Exercise requirements –
Will you write out, word for word, every line from the one with "Click blank area" to the final line of the data below, with the pictures left out?

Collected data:
##########

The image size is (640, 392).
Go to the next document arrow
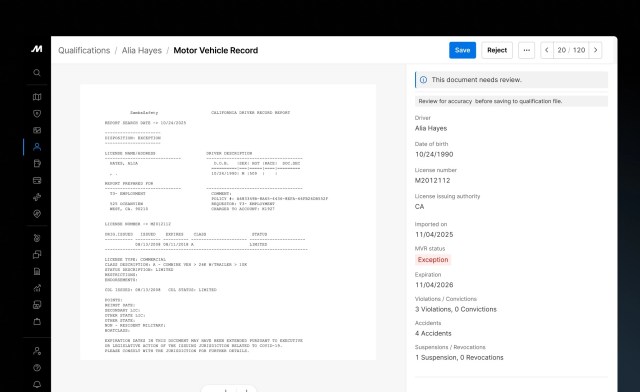coord(596,50)
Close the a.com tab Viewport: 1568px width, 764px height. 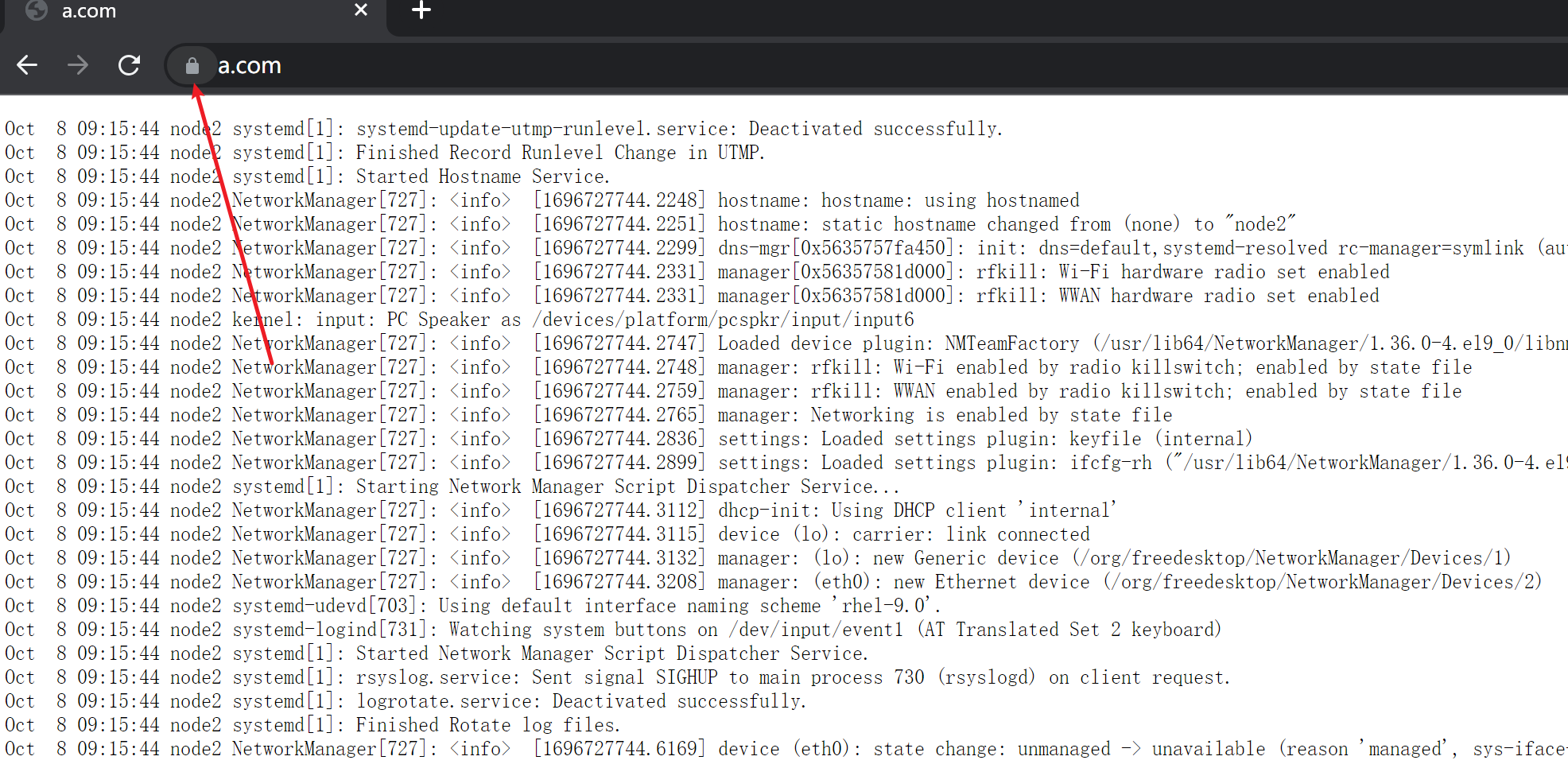point(360,10)
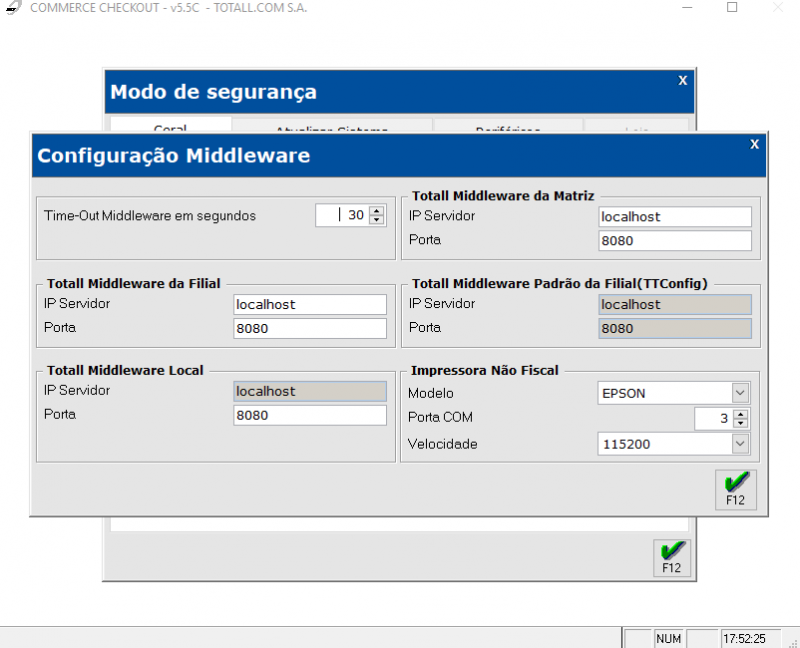Click the Porta COM value field

pyautogui.click(x=713, y=418)
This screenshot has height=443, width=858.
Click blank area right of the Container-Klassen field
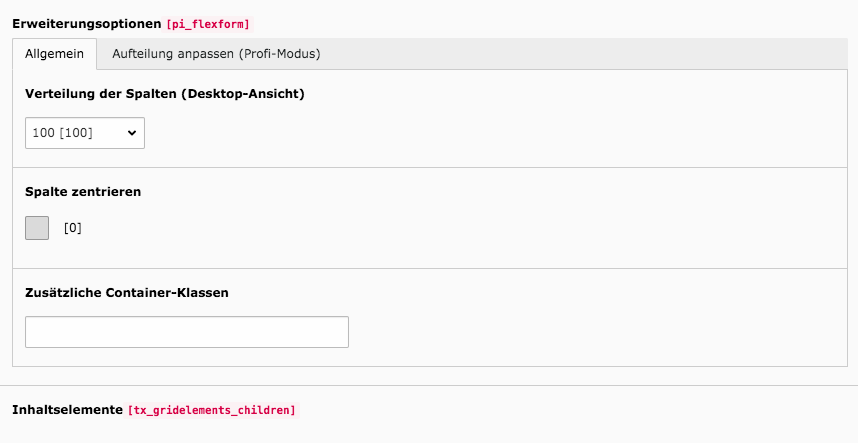coord(596,332)
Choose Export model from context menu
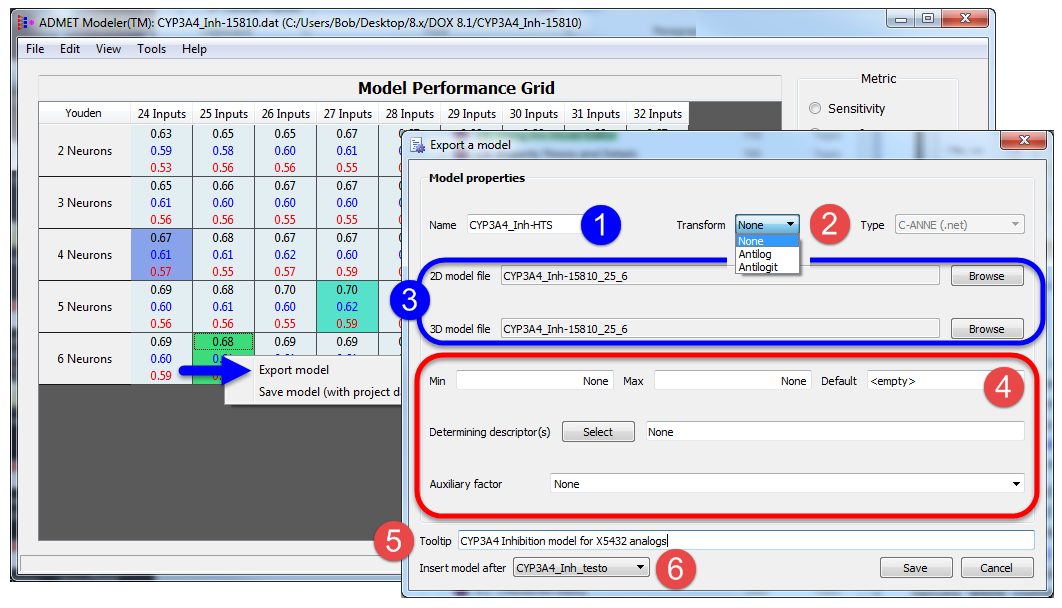 (294, 370)
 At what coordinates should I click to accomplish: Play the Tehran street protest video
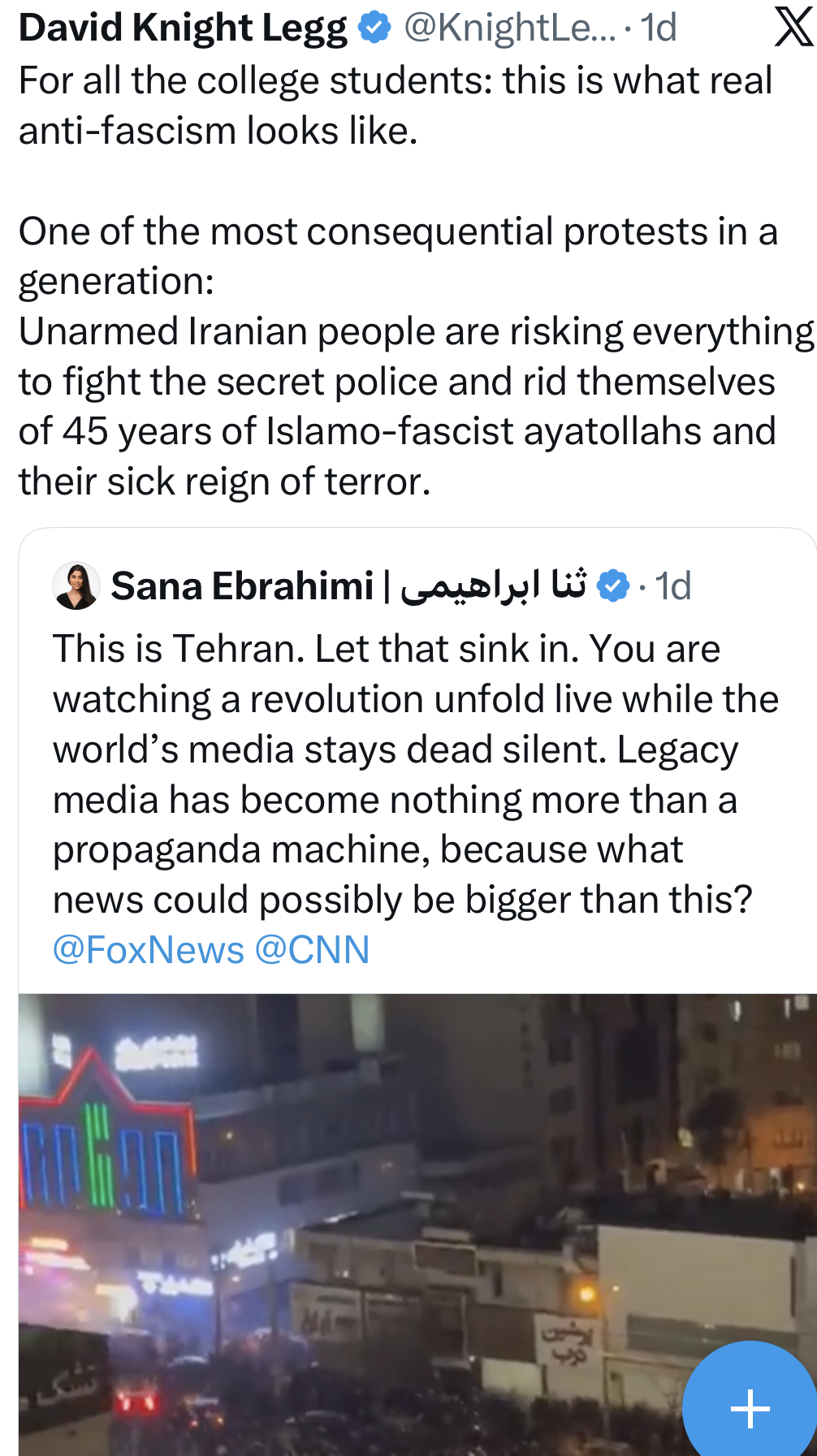(417, 1225)
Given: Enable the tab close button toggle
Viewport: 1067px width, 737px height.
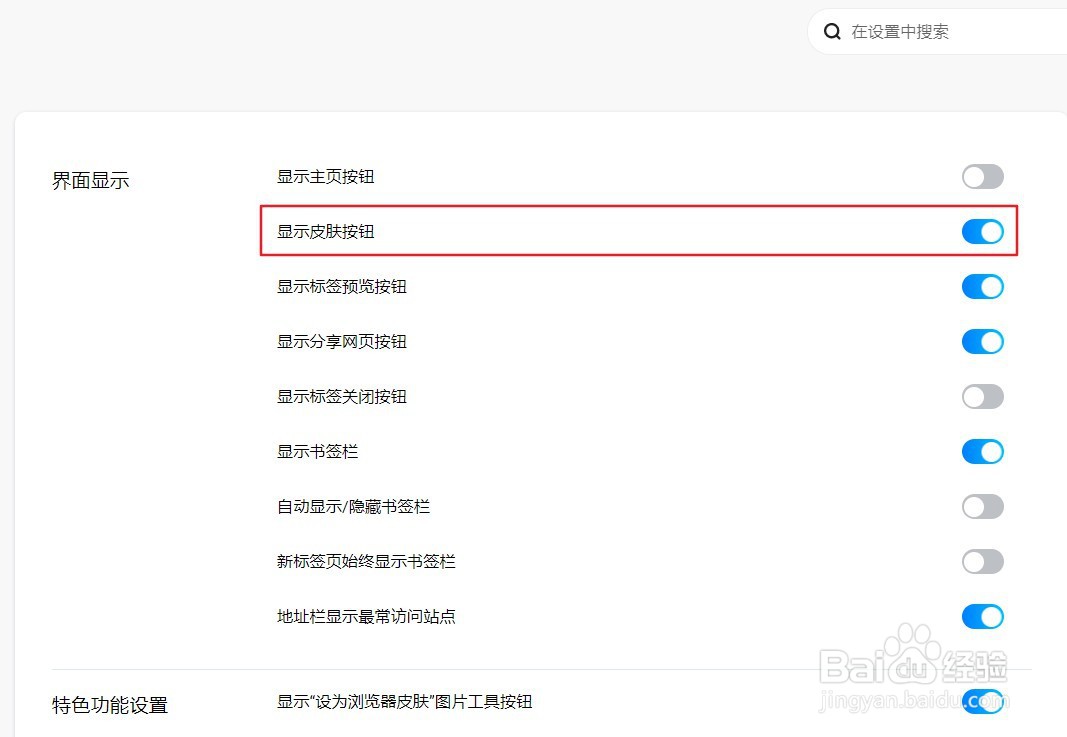Looking at the screenshot, I should click(982, 397).
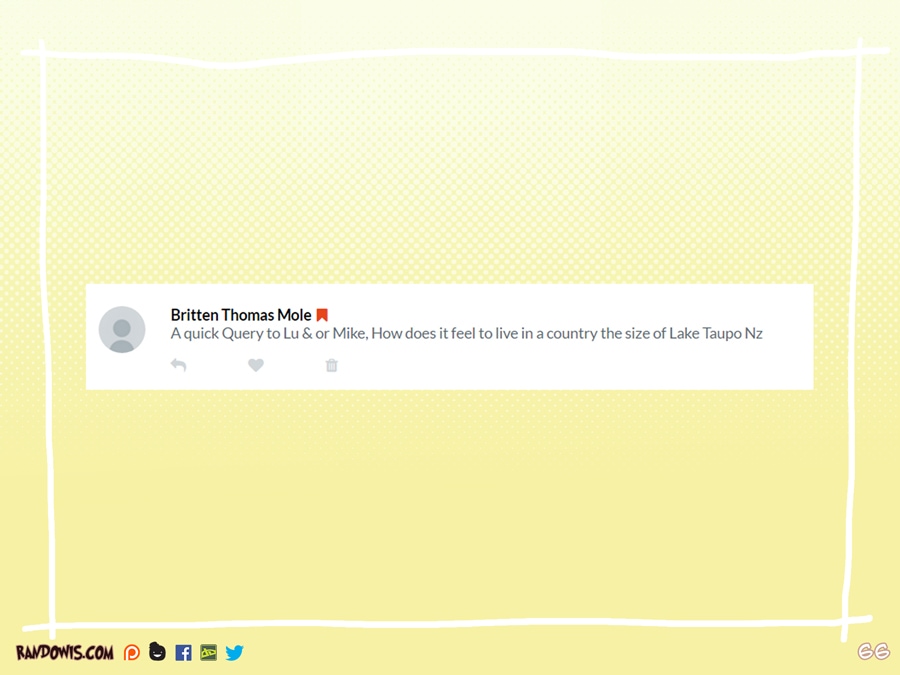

##########

Result for this task –
Click blank area right of the Container-Klassen field
coord(596,332)
Choose Export model from context menu
 (294, 370)
 At what coordinates should I click to accomplish: Play the Tehran street protest video
(417, 1225)
Given: Enable the tab close button toggle
Viewport: 1067px width, 737px height.
Looking at the screenshot, I should click(982, 397).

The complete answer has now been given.